## EXERCISE PROMPT
Reproduce every line of the items below word for word, omitting the pictures.

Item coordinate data
* start *

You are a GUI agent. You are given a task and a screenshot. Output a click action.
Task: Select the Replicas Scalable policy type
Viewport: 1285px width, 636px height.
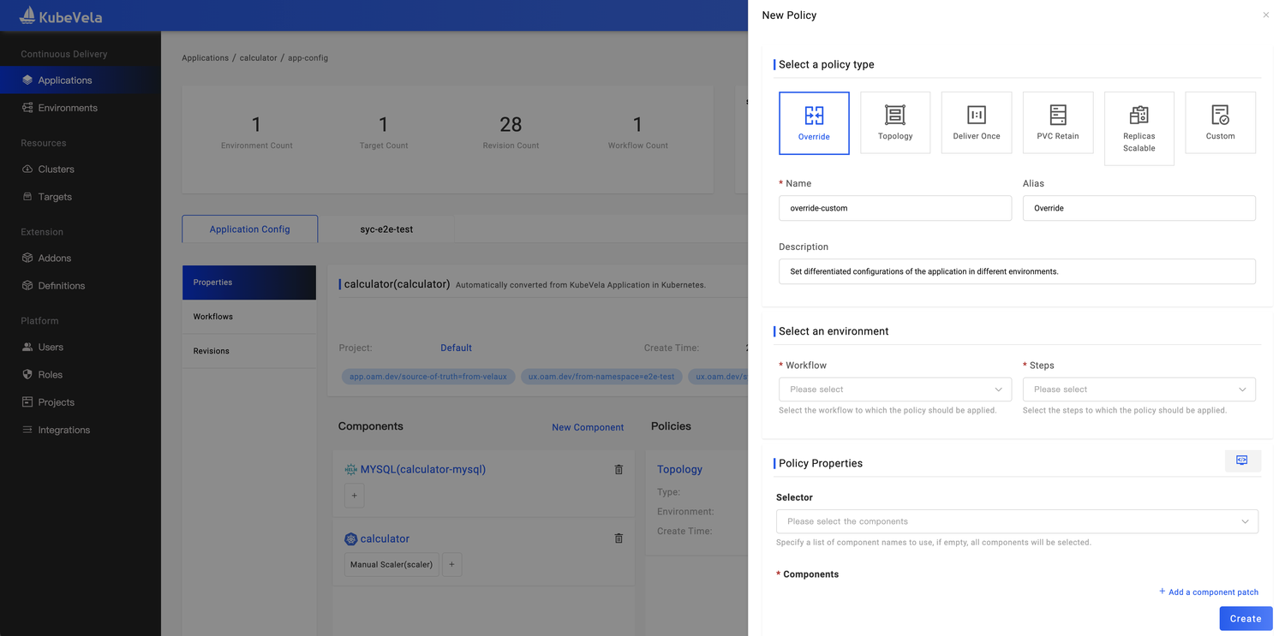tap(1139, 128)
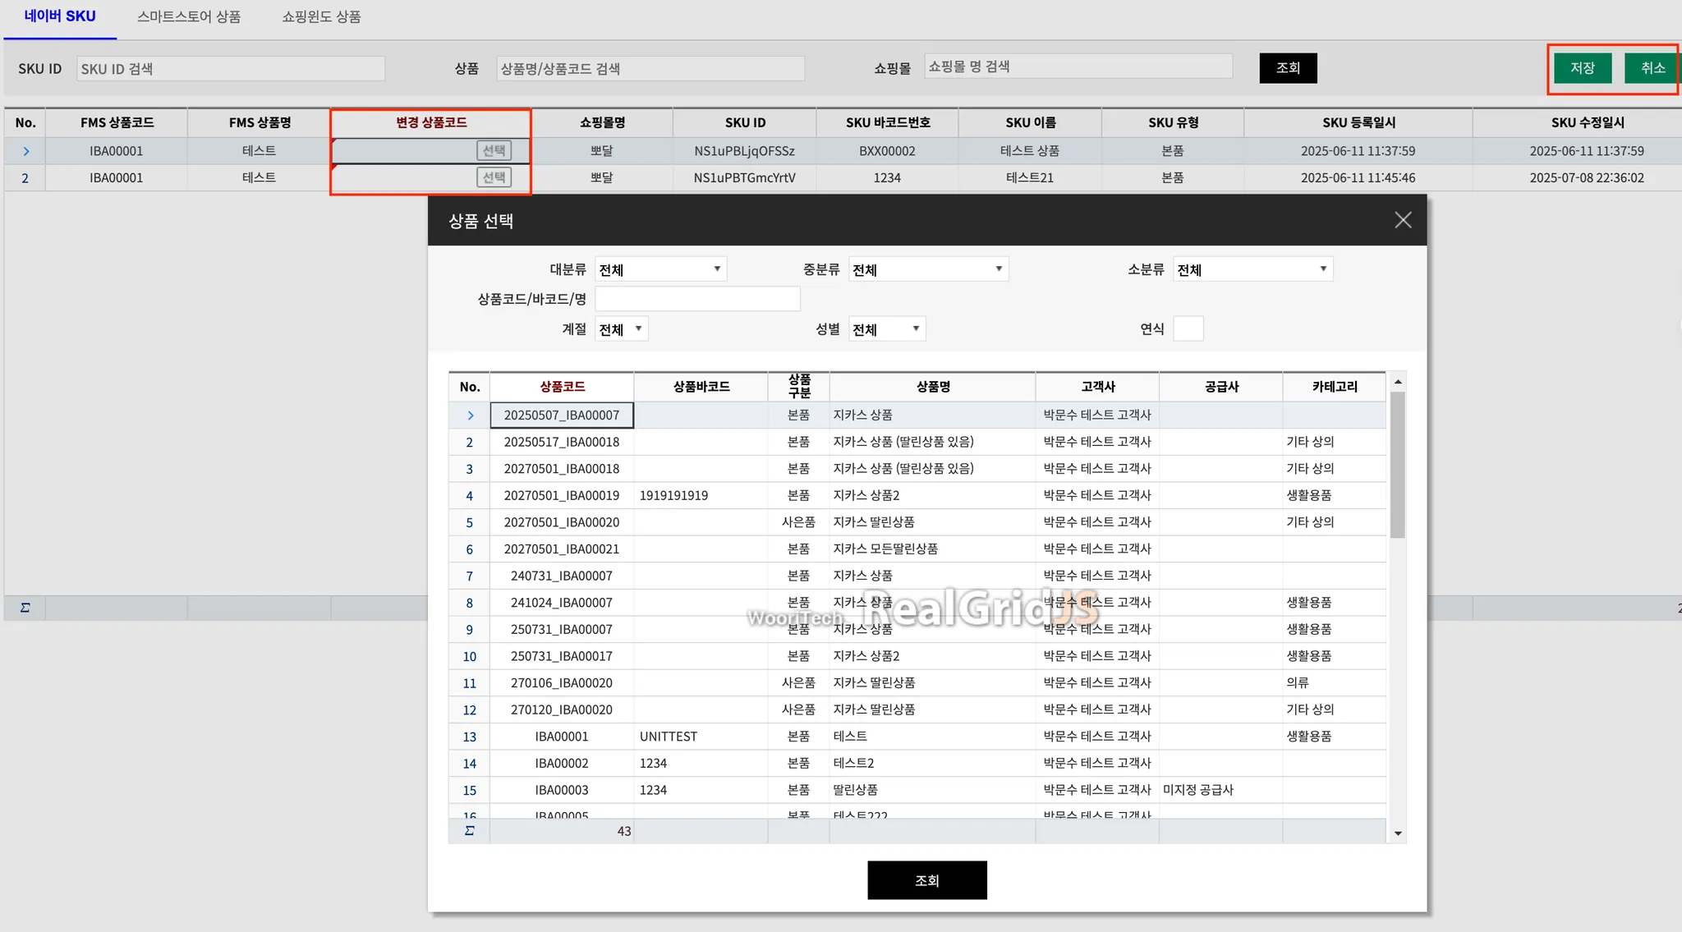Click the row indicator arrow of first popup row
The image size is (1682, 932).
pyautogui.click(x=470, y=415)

* end *

## WRITTEN SOLUTION
You are a GUI agent. You are given a task and a screenshot. Output a click action.
Task: Select the Replicas Scalable policy type
Viewport: 1285px width, 636px height.
tap(1139, 128)
Click the row indicator arrow of first popup row
The image size is (1682, 932).
pyautogui.click(x=470, y=415)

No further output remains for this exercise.